The Pioneer In Avionics Sets Its Sights On The Future

The name "Bendix/King" conjures up a long legacy in aviation. From the famous Air Race trophies in the 1930s, through their domination of World War II avionics and eventual partnership with King Radios, the company is synonymous with aviation pioneering. In recent decades, the company has morphed into an altogether different entity through acquisition by Allied Signal, then a merger with Honeywell Corporation and the launch of the "Bendix/King by Honeywell" brand in 2007. Still a giant in the modern avionics industry, Bendix/King has made some exciting changes recently that could position the company as a pioneer once again.

Probably the biggest change was the company's recent move to New Mexico. In April 2012, Bendix/King moved its technical operations (including product development and support) to a 40,000-square-foot facility in Albuquerque. The move is part of the initiative to establish Bendix/King as an independent strategic enterprise separate from Honeywell. In doing so, Bendix/King has created a new opportunity for innovation and technical development.

General aviation pilots who have been familiar with the Bendix/King name collectively began scratching their heads a bit during the last decade. It wasn't so much that the company had made missteps in the avionics world, it just seemed they were being surpassed by newer and smaller competitors.

In the early 1990s, companies like Garmin swept past Bendix/King with their introduction of game-changing avionics like the now ubiquitous GNS 430. They weren't the only ones: Avidyne and others began developing standalone GPS navigators and entire avionics suites that left Bendix/King behind. Though the company had developed the popular KLN series of products, they quickly fell behind competitors' offerings, with their monochromatic displays and not-so-intuitive user interface.

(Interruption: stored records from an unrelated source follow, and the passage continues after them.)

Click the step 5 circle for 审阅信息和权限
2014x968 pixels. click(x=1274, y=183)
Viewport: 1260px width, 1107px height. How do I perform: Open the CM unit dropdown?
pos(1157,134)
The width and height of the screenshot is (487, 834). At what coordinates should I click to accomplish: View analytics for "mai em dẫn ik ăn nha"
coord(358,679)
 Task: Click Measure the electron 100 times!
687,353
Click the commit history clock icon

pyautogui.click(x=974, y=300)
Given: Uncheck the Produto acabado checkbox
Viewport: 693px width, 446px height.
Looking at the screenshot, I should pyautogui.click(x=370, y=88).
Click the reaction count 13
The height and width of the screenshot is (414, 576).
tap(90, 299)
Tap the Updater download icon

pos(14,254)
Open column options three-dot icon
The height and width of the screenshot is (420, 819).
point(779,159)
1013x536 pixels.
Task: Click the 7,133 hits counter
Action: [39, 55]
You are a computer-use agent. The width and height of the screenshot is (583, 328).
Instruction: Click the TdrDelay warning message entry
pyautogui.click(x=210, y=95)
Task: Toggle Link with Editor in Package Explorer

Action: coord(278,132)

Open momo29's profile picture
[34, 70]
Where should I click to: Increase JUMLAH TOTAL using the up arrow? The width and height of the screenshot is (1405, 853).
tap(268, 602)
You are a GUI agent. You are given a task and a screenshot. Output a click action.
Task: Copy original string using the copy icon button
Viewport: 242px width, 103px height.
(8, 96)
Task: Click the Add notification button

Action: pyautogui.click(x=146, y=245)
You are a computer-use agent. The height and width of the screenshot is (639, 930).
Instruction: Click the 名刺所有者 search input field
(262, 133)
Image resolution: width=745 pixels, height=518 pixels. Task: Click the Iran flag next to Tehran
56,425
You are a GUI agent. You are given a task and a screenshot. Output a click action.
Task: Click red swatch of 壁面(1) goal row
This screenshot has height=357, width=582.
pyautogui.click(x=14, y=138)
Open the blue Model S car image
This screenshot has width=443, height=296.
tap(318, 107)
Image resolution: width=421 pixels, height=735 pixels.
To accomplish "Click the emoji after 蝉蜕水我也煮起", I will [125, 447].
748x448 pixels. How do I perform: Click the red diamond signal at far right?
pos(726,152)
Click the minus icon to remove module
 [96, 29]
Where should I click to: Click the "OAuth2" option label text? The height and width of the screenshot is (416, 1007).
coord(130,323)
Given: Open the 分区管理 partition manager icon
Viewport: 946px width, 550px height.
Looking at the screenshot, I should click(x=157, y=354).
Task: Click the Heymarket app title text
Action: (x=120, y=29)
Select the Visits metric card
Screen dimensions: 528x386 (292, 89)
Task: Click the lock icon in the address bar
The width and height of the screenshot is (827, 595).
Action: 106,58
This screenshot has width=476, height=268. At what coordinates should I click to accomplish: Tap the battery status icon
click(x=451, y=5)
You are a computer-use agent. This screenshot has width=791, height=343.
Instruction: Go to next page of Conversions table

One bright spot was the AV8OR product, which was a portable handheld GPS navigator and electronic flight bag complete with geo-referenced charts and color touch display. But the AV8OR came just ahead of the iPad revolution, which offered the same capabilities and more for less money. Most manufacturers stopped innovation on their handheld navigators and concentrated on iPad applications or branching into other areas in avionics.

Bendix/King certainly felt the slipping and did several things to stop the slide. First, they hired Kevin Gould to lead the reinvigorated company—a Harvard MBA with vast experience in aviation courtesy of Boeing, Piper and others. Gould brought a "start-up" mentality to Bendix/King. The move to the Albuquerque area also put the company at the forefront of aviation innovation, joining lean and successful companies like Aspen Avionics and Eclipse Aviation. The move has given Bendix/King renewed life.

"We are excited about our product roadmap," said Roger Jollis, Vice President of Marketing for Bendix/King when Plane & Pilot caught up with him recently in New Mexico. "We have found through market research, our customers and focus groups, that the Bendix/King brand is remarkably strong and represents quality and reliability."